I'm embarrassed to admit that I spent several minutes trying to make sense of
this comment before realizing you almost certainly meant "eat _food_..."

------
oneofthose
Food production has become cheap and efficient. So efficient in fact, that it
has apparently no significant economic impact if "as much as 40 percent of
America's food supply ends up in a dumpster". Otherwise, the market would
improve efficiency with regards to wasting all that food.

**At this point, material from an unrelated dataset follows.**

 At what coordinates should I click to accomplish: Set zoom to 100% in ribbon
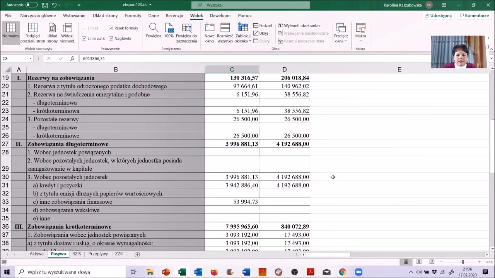click(x=169, y=28)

I find particularly appalling that the production of animal products has
become so economical that it does not matter that so much is thrown away.
Efficient meat production means of course factory farming and questionable
treatment of animals. This is a problem. The other problem is with the
consumers of such cheap animal products. They are not aware anymore, have no
respect for the fact that the thing they just gobbled up (and threw away) was
once a living breathing being. It is sad.

------
pesenti
Even if you ignore the symbolism of throwing food while people still die of
hunger, I am surprised by the "so what?" reaction of this crowd. Isn't YC
about improving efficiencies? Yes there is waste elsewhere, the average server
utilization in a data center is 12% but that's one reason the cloud came along
with a 60% utilization (see [http://www.boozallen.com/media/file/Economics-of-
Cloud-Compu...](http://www.boozallen.com/media/file/Economics-of-Cloud-
Computing.pdf)) and new technologies like Docker will likely make that even
higher.

So instead of saying "So what?" shouldn't we say: "we can do better and this
is a business opportunity"?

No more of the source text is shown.